GIOVEDÌ SANTO 2020
CENA DEL SIGNORE

 

Il mistero pasquale di morte e risurrezione di Gesù è rivissuto e celebrato attraverso il cosiddetto “Triduo pasquale”. Questa denominazione non significa tre giorni di preparazione alla Pasqua, ma equivale alla celebrazione del mistero pasquale – nella sua totalità – nello spazio di tre giorni, passando dalla passione e morte del Signore (Venerdì Santo) alla sua sepoltura (Sabato Santo) e alla sua risurrezione (Domenica di Pasqua). Non si tratta, dunque, di celebrazioni distinte, ma di un unico mistero celebrato in tre momenti diversi.
Anche se il Giovedì Santo, propriamente parlando, non fa parte del Triduo pasquale, esso tuttavia lo introduce attraverso la S. Messa vespertina, detta “In coena Domini”, che è celebrata in ricordo dell’Ultima cena che Gesù condivise con i suoi apostoli, e che segnò l’inizio della sua passione. Soprattutto, nell’Ultima cena Gesù istituì il sacramento dell’Eucaristia, ossia il rito conviviale della Nuova Alleanza con il quale aveva anticipato, nei segni del pane spezzato e del vino versato, la sua morte redentrice.
Da quel momento, il sacramento dell’eucarestia è diventato il luogo del memoriale della morte e risurrezione di Gesù, memoriale che – lungi dall’essere un semplice rito – è il luogo nel quale si rispecchia il volto della Chiesa, chiamata ad essere un solo corpo e un solo spirito in Cristo Gesù per continuare ad offrire la sua salvezza al mondo intero.
All’istituzione dell’Eucaristia, poi, è strettamente collegata l’istituzione del sacerdozio ministeriale, chiamato così proprio perché esso dev’essere vissuto, da coloro che vi sono chiamati, nella logica del ministero, ossia del servizio, che ha come suo insuperabile modello l’offerta che Gesù ha fatto volontariamente di sé sulla croce, e di cui l’Eucaristia è, appunto, il memoriale.
Soprattutto, nell’Eucaristia attingiamo alla sorgente inesauribile dell’amore, perché è l’amore per noi che ha motivato il sacrificio di Gesù. Partecipare all’Eucaristia significa dunque abbeverarci al “comandamento nuovo” dell’amore che Gesù stesso ci ha insegnato. In altre parole, poiché l’Eucaristia nasce dall’amore immenso con cui Cristo Gesù ci ha salvato, essa non può che essere celebrata nell’amore e generare amore.

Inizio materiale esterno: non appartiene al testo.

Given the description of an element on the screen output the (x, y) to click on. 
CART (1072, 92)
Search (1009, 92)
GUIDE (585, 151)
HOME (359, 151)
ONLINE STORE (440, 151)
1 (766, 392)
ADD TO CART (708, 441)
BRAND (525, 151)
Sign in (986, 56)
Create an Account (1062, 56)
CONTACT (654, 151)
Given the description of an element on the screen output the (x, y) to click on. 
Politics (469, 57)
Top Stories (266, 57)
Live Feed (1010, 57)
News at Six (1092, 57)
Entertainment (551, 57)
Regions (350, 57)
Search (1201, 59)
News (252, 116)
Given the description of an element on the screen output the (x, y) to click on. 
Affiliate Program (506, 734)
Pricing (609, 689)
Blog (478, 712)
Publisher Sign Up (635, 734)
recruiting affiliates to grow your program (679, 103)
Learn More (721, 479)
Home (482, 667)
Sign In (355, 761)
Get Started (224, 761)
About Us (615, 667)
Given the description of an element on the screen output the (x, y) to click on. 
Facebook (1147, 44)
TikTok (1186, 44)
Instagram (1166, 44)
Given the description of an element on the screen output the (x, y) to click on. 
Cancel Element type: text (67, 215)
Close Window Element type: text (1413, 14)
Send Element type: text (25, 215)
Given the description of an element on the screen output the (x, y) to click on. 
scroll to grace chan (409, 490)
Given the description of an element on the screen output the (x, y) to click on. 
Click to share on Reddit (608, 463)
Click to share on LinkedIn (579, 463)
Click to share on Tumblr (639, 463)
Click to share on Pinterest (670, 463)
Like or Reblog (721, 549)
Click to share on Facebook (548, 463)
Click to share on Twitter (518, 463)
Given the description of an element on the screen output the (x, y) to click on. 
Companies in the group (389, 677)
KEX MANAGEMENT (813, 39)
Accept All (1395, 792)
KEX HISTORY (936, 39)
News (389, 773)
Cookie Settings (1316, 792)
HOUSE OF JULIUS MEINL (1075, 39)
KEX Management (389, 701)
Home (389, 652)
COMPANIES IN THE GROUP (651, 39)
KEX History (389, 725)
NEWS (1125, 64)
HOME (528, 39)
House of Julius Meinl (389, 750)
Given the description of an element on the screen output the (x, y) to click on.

Le parole: «Fate questo in memoria di me», dette da Gesù al termine dell’istituzione dell’Eucaristia – e ripetute in ogni Messa dopo la consacrazione del pane e del vino – vanno comprese proprio in questa direzione. Non si tratta semplicemente di far memoria di quanto egli ha fatto, ma di far sì che il ricordo del suo sacrificio incida concretamente sulla nostra vita, pena la sterilità di quel ricordo. Celebrare l’Eucaristia significa, infatti, assumere e far nostro lo stile di vita di Gesù, uno stile di servizio, di dedizione, di amore illimitato.
Similmente, il gesto di Gesù che lava i piedi dei suoi discepoli, prima ancora che di umiltà è un grande gesto che ripropone simbolicamente il dono di sé sulla croce, dono – lo ribadiamo – sostenuto dal suo amore indelebile per noi. Ecco perché anche la lavanda dei piedi è introdotta dalla frase: «Avendo amato i suoi che erano nel mondo, li amò fino alla fine».
Questo stile di donazione, che rappresenta l’identikit del cristiano, è riproposto alla fine di questo brano evangelico, nel momento in cui Gesù rivela ai discepoli il significato profondo del gesto che ha compiuto in qualità di “Maestro” e “Signore”: «Se dunque io, il Signore e il Maestro, ho lavato i piedi a voi, anche voi dovete lavare i piedi gli uni agli altri. Vi ho dato un esempio, infatti, perché anche voi facciate come io ho fatto a voi».
Di qui la sostanziale unità tra le parole pronunciate da Gesù dopo l’istituzione dell’Eucaristia («Fate questo in memoria di me») e quelle pronunciate dopo la lavanda dei piedi («perché anche voi facciate come io ho fatto a voi»).
Quel che conta è il “fare”, ossia lo spendere la nostra vita nella logica del dono, del servizio gratuito e amoroso ai fratelli. A questo è chiamata la comunità cristiana: vivere e operare sull’esempio di Gesù, poiché è nel servizio umile, limpido e duraturo (“fino alla fine”) che la Chiesa rende manifesta la sua missione di amore nel mondo.